HELENA — Another bill to prohibit “gender transition” surgical procedures on Montanans under 18 was introduced Tuesday at the Legislature – just three weeks after the House voted down a similar bill.

House Democrats objected to the introduction of House Bill 427, saying it’s essentially the same measure that was rejected last month.

“We’re going to have the exact same hearing that lasted two hours, the exact same floor discussion that lasted at least a half-hour,” said Rep. Rob Farris-Olsen, D-Helena. “It just ends up being a big waste of time when we’ve already had the bill … It just doesn’t make sense, in the grand scheme of things, to rehear this bill again.”

But on a 13-7 party-line vote with Republicans in favor, the House Rules Committee on Tuesday afternoon chose to accept the bill’s introduction, allowing it to be assigned to committee for a hearing.

Republican members of the panel argued that the bill is different from the original measure, because it focuses primarily on surgery procedures, and doesn’t ban other treatments for transgender youth.

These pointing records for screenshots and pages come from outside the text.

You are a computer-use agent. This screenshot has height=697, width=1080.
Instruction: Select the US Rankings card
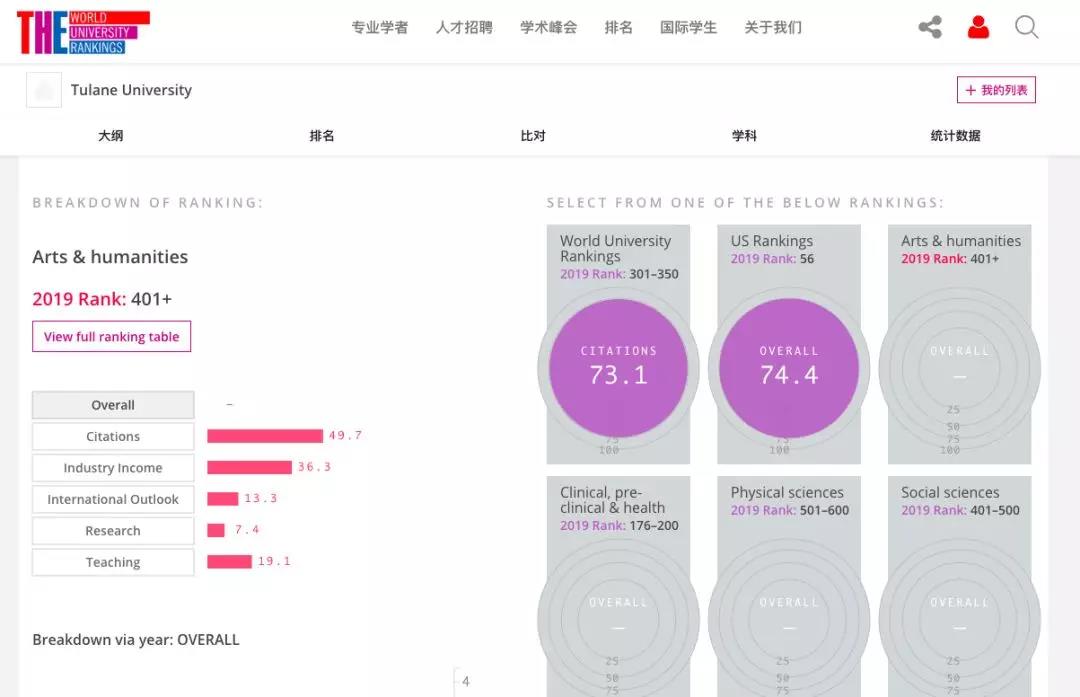coord(789,344)
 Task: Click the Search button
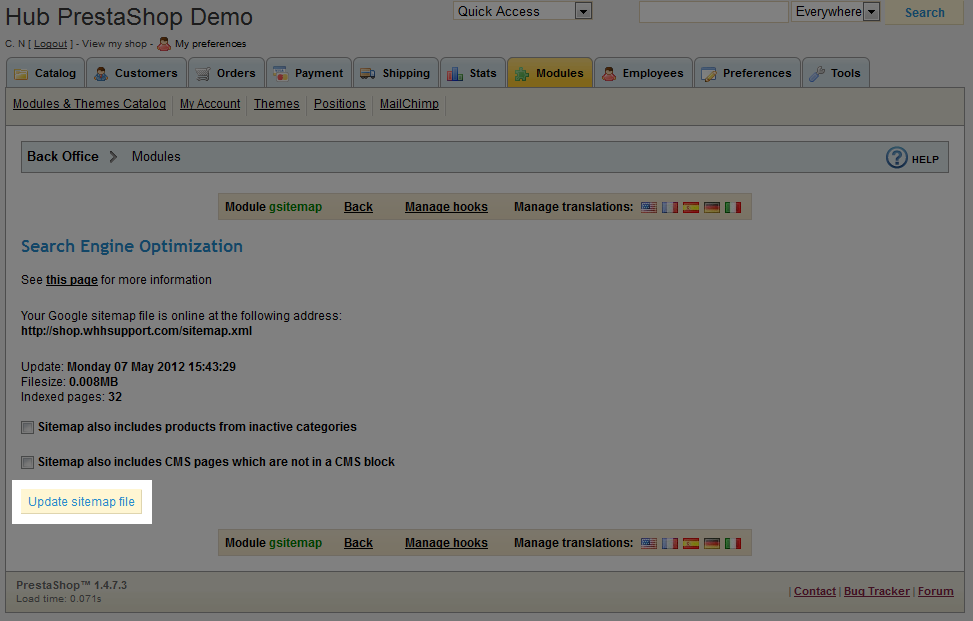(x=924, y=13)
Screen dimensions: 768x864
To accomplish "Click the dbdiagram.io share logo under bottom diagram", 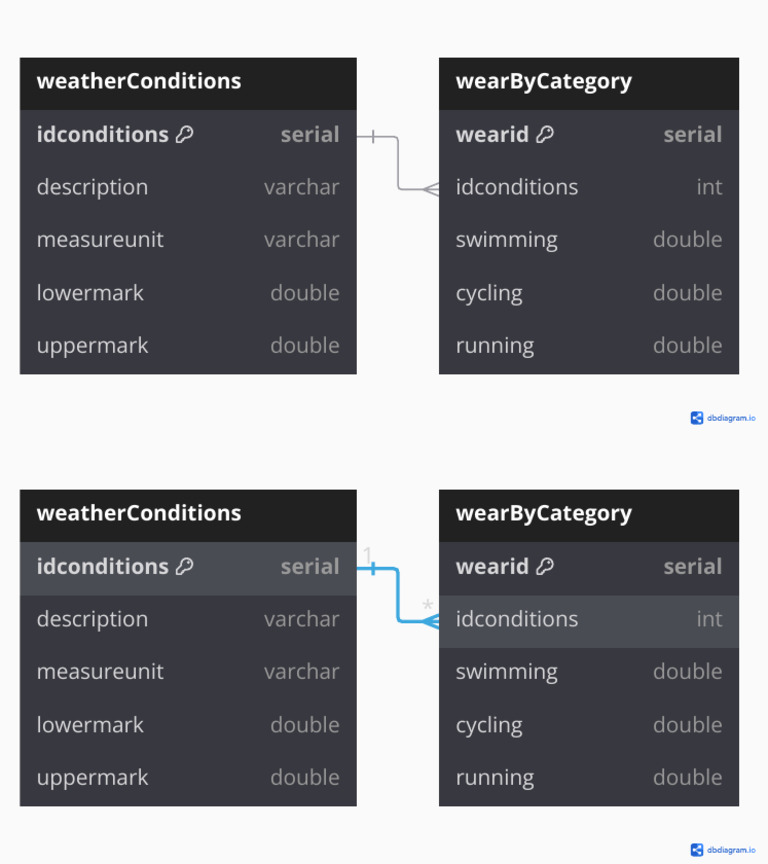I will pyautogui.click(x=696, y=850).
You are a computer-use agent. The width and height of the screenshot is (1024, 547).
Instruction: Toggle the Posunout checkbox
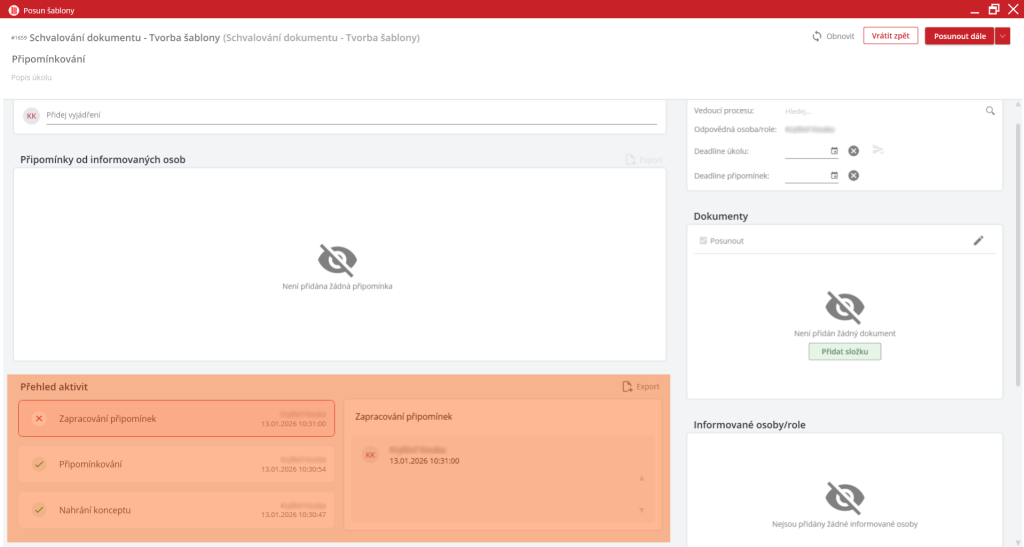704,241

HB427 is sponsored by Rep. John Fuller, R-Whitefish, who also sponsored HB113, which had banned certain medical treatment and surgery for transgender youths wanting to transition to a gender different than their birth sex.

The House voted down HB113 on a 51-49 vote on Jan. 26 and then rejected an attempt a day later to revive the bill.

The new measure bans surgical gender-transition procedures for minors and prohibits the referral of minors to health-care providers for any such procedure in Montana.

Fuller has said that children should not be allowed to undergo sex-change procedures that could affect them for a lifetime, and instead wait until they are adults.

Opponents have argued that the bills unduly insert the law into private medical decisions, better made by individuals and families – and denounced the effort to bring another ban forward, after one has been defeated.